__WHAT IS EXPECTED__:
Restate the records below word for word.

(Pixel coordinate grounding data)
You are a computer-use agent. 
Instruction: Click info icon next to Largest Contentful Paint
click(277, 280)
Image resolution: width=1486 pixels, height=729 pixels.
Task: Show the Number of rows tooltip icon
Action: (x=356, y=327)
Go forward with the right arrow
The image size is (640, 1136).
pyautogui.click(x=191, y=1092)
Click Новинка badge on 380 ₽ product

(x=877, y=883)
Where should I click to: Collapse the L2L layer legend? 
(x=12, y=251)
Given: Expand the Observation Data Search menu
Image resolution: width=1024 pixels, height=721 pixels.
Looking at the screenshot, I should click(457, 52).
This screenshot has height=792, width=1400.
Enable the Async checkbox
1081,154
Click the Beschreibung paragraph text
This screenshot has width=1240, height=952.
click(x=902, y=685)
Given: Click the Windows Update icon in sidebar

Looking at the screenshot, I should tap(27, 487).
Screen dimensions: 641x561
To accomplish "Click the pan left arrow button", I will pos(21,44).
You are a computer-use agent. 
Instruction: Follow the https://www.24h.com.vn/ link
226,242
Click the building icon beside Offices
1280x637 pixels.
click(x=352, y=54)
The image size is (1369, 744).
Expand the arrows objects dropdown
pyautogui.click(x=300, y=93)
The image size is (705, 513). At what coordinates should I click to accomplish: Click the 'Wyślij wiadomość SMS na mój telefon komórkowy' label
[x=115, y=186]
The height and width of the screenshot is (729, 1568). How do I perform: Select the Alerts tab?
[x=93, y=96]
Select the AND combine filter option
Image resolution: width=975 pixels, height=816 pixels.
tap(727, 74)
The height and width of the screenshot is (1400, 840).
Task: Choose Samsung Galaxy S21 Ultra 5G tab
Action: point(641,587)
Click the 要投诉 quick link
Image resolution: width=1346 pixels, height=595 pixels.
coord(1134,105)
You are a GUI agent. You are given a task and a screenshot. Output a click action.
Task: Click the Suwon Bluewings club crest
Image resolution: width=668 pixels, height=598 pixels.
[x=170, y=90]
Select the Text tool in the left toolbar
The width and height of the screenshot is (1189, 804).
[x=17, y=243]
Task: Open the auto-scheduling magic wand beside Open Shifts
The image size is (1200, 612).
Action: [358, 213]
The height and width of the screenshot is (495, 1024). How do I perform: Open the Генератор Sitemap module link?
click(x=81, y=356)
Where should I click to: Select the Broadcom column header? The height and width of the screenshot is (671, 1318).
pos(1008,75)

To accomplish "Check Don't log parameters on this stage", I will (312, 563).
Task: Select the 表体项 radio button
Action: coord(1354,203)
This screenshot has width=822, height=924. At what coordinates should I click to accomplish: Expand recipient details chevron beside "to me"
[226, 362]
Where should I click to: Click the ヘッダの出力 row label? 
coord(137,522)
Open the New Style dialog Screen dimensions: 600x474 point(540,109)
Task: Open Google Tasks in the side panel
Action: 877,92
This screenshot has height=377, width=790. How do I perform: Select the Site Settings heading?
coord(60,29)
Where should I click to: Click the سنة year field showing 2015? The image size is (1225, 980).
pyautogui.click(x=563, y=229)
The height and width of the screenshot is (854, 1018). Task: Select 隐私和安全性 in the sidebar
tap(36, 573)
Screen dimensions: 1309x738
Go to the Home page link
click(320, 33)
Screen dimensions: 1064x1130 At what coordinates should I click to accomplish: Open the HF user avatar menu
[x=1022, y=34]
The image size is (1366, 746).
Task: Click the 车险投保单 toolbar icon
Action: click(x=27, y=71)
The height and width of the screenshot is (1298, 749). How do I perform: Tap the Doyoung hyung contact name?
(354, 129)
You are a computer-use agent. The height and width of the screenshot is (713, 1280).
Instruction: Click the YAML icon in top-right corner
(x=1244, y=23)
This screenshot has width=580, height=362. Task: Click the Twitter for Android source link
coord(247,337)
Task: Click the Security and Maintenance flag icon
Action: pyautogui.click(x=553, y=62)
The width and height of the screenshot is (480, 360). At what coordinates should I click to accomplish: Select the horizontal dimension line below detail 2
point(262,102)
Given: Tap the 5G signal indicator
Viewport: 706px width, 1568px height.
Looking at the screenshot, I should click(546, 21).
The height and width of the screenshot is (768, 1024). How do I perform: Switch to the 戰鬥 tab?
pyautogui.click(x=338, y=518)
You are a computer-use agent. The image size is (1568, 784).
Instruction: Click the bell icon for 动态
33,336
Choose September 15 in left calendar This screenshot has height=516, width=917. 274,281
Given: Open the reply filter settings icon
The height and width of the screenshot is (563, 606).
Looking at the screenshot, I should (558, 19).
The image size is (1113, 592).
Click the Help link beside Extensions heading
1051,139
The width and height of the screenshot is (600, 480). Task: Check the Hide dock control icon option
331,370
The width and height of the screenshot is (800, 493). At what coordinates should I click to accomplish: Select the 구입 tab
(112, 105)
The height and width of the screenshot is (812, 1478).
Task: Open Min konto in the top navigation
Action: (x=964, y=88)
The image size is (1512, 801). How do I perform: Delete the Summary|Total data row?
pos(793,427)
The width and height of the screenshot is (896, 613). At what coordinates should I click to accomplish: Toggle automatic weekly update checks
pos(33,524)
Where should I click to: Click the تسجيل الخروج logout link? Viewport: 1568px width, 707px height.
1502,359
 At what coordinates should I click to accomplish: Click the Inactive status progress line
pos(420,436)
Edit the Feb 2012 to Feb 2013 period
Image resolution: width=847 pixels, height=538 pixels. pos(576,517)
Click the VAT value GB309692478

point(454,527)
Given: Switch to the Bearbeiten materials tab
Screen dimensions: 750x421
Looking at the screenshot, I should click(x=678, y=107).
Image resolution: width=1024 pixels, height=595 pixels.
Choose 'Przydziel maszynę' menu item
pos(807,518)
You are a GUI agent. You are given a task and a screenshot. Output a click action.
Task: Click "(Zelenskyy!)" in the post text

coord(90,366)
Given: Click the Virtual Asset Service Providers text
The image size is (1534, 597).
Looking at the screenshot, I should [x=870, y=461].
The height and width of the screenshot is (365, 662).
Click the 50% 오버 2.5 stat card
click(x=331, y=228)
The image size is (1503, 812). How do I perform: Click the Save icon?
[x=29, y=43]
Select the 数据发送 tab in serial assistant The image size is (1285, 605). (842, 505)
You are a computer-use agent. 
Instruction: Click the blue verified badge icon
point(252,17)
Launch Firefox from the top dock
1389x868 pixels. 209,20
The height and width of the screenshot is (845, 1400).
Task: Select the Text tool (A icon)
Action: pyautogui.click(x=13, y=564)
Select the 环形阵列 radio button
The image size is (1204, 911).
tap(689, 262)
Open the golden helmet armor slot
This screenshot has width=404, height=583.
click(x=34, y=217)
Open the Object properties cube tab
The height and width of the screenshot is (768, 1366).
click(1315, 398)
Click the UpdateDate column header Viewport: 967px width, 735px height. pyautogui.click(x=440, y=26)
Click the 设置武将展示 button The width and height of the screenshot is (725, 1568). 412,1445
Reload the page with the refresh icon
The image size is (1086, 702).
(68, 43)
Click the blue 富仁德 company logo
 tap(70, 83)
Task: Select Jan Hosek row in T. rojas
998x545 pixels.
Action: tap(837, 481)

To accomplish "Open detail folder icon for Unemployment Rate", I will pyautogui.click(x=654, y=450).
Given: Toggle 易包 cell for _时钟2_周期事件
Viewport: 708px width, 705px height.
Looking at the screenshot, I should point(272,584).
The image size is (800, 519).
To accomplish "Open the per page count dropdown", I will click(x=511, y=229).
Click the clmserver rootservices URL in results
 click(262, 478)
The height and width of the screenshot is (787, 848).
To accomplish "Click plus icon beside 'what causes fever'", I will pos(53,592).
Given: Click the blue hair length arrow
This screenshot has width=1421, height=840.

__SOLUTION FOR THIS PROBLEM__:
You are a computer-use agent. 
Instruction: Click info icon next to Largest Contentful Paint
click(277, 280)
Image resolution: width=1486 pixels, height=729 pixels.
Task: Show the Number of rows tooltip icon
Action: (x=356, y=327)
Go forward with the right arrow
The image size is (640, 1136).
pyautogui.click(x=191, y=1092)
Click Новинка badge on 380 ₽ product

(x=877, y=883)
Where should I click to: Collapse the L2L layer legend? 
(x=12, y=251)
Given: Expand the Observation Data Search menu
Image resolution: width=1024 pixels, height=721 pixels.
Looking at the screenshot, I should click(457, 52).
This screenshot has height=792, width=1400.
Enable the Async checkbox
1081,154
Click the Beschreibung paragraph text
This screenshot has width=1240, height=952.
click(x=902, y=685)
Given: Click the Windows Update icon in sidebar

Looking at the screenshot, I should tap(27, 487).
Screen dimensions: 641x561
To accomplish "Click the pan left arrow button", I will pos(21,44).
You are a computer-use agent. 
Instruction: Follow the https://www.24h.com.vn/ link
226,242
Click the building icon beside Offices
1280x637 pixels.
click(x=352, y=54)
The image size is (1369, 744).
Expand the arrows objects dropdown
pyautogui.click(x=300, y=93)
The image size is (705, 513). At what coordinates should I click to accomplish: Click the 'Wyślij wiadomość SMS na mój telefon komórkowy' label
[x=115, y=186]
The height and width of the screenshot is (729, 1568). How do I perform: Select the Alerts tab?
[x=93, y=96]
Select the AND combine filter option
Image resolution: width=975 pixels, height=816 pixels.
tap(727, 74)
The height and width of the screenshot is (1400, 840).
Task: Choose Samsung Galaxy S21 Ultra 5G tab
Action: point(641,587)
Click the 要投诉 quick link
Image resolution: width=1346 pixels, height=595 pixels.
coord(1134,105)
You are a GUI agent. You are given a task and a screenshot. Output a click action.
Task: Click the Suwon Bluewings club crest
Image resolution: width=668 pixels, height=598 pixels.
[x=170, y=90]
Select the Text tool in the left toolbar
The width and height of the screenshot is (1189, 804).
[x=17, y=243]
Task: Open the auto-scheduling magic wand beside Open Shifts
The image size is (1200, 612).
Action: [358, 213]
The height and width of the screenshot is (495, 1024). How do I perform: Open the Генератор Sitemap module link?
click(x=81, y=356)
Where should I click to: Select the Broadcom column header? The height and width of the screenshot is (671, 1318).
pos(1008,75)

To accomplish "Check Don't log parameters on this stage", I will (312, 563).
Task: Select the 表体项 radio button
Action: coord(1354,203)
This screenshot has width=822, height=924. At what coordinates should I click to accomplish: Expand recipient details chevron beside "to me"
[226, 362]
Where should I click to: Click the ヘッダの出力 row label? 
coord(137,522)
Open the New Style dialog Screen dimensions: 600x474 point(540,109)
Task: Open Google Tasks in the side panel
Action: 877,92
This screenshot has height=377, width=790. How do I perform: Select the Site Settings heading?
coord(60,29)
Where should I click to: Click the سنة year field showing 2015? The image size is (1225, 980).
pyautogui.click(x=563, y=229)
The height and width of the screenshot is (854, 1018). Task: Select 隐私和安全性 in the sidebar
tap(36, 573)
Screen dimensions: 1309x738
Go to the Home page link
click(320, 33)
Screen dimensions: 1064x1130 At what coordinates should I click to accomplish: Open the HF user avatar menu
[x=1022, y=34]
The image size is (1366, 746).
Task: Click the 车险投保单 toolbar icon
Action: click(x=27, y=71)
The height and width of the screenshot is (1298, 749). How do I perform: Tap the Doyoung hyung contact name?
(354, 129)
You are a computer-use agent. The height and width of the screenshot is (713, 1280).
Instruction: Click the YAML icon in top-right corner
(x=1244, y=23)
This screenshot has width=580, height=362. Task: Click the Twitter for Android source link
coord(247,337)
Task: Click the Security and Maintenance flag icon
Action: pyautogui.click(x=553, y=62)
The width and height of the screenshot is (480, 360). At what coordinates should I click to accomplish: Select the horizontal dimension line below detail 2
point(262,102)
Given: Tap the 5G signal indicator
Viewport: 706px width, 1568px height.
Looking at the screenshot, I should click(546, 21).
The height and width of the screenshot is (768, 1024). How do I perform: Switch to the 戰鬥 tab?
pyautogui.click(x=338, y=518)
You are a computer-use agent. The image size is (1568, 784).
Instruction: Click the bell icon for 动态
33,336
Choose September 15 in left calendar This screenshot has height=516, width=917. 274,281
Given: Open the reply filter settings icon
The height and width of the screenshot is (563, 606).
Looking at the screenshot, I should (558, 19).
The image size is (1113, 592).
Click the Help link beside Extensions heading
1051,139
The width and height of the screenshot is (600, 480). Task: Check the Hide dock control icon option
331,370
The width and height of the screenshot is (800, 493). At what coordinates should I click to accomplish: Select the 구입 tab
(112, 105)
The height and width of the screenshot is (812, 1478).
Task: Open Min konto in the top navigation
Action: (x=964, y=88)
The image size is (1512, 801). How do I perform: Delete the Summary|Total data row?
pos(793,427)
The width and height of the screenshot is (896, 613). At what coordinates should I click to accomplish: Toggle automatic weekly update checks
pos(33,524)
Where should I click to: Click the تسجيل الخروج logout link? Viewport: 1568px width, 707px height.
1502,359
 At what coordinates should I click to accomplish: Click the Inactive status progress line
pos(420,436)
Edit the Feb 2012 to Feb 2013 period
Image resolution: width=847 pixels, height=538 pixels. pos(576,517)
Click the VAT value GB309692478

point(454,527)
Given: Switch to the Bearbeiten materials tab
Screen dimensions: 750x421
Looking at the screenshot, I should click(x=678, y=107).
Image resolution: width=1024 pixels, height=595 pixels.
Choose 'Przydziel maszynę' menu item
pos(807,518)
You are a GUI agent. You are given a task and a screenshot. Output a click action.
Task: Click "(Zelenskyy!)" in the post text

coord(90,366)
Given: Click the Virtual Asset Service Providers text
The image size is (1534, 597).
Looking at the screenshot, I should [x=870, y=461].
The height and width of the screenshot is (365, 662).
Click the 50% 오버 2.5 stat card
click(x=331, y=228)
The image size is (1503, 812). How do I perform: Click the Save icon?
[x=29, y=43]
Select the 数据发送 tab in serial assistant The image size is (1285, 605). (842, 505)
You are a computer-use agent. 
Instruction: Click the blue verified badge icon
point(252,17)
Launch Firefox from the top dock
1389x868 pixels. 209,20
The height and width of the screenshot is (845, 1400).
Task: Select the Text tool (A icon)
Action: pyautogui.click(x=13, y=564)
Select the 环形阵列 radio button
The image size is (1204, 911).
tap(689, 262)
Open the golden helmet armor slot
This screenshot has width=404, height=583.
click(x=34, y=217)
Open the Object properties cube tab
The height and width of the screenshot is (768, 1366).
click(1315, 398)
Click the UpdateDate column header Viewport: 967px width, 735px height. pyautogui.click(x=440, y=26)
Click the 设置武将展示 button The width and height of the screenshot is (725, 1568). 412,1445
Reload the page with the refresh icon
The image size is (1086, 702).
(68, 43)
Click the blue 富仁德 company logo
 tap(70, 83)
Task: Select Jan Hosek row in T. rojas
998x545 pixels.
Action: tap(837, 481)

To accomplish "Open detail folder icon for Unemployment Rate", I will pyautogui.click(x=654, y=450).
Given: Toggle 易包 cell for _时钟2_周期事件
Viewport: 708px width, 705px height.
Looking at the screenshot, I should point(272,584).
The image size is (800, 519).
To accomplish "Open the per page count dropdown", I will click(x=511, y=229).
Click the clmserver rootservices URL in results
 click(262, 478)
The height and width of the screenshot is (787, 848).
To accomplish "Click plus icon beside 'what causes fever'", I will pos(53,592).
Given: Click the blue hair length arrow
This screenshot has width=1421, height=840.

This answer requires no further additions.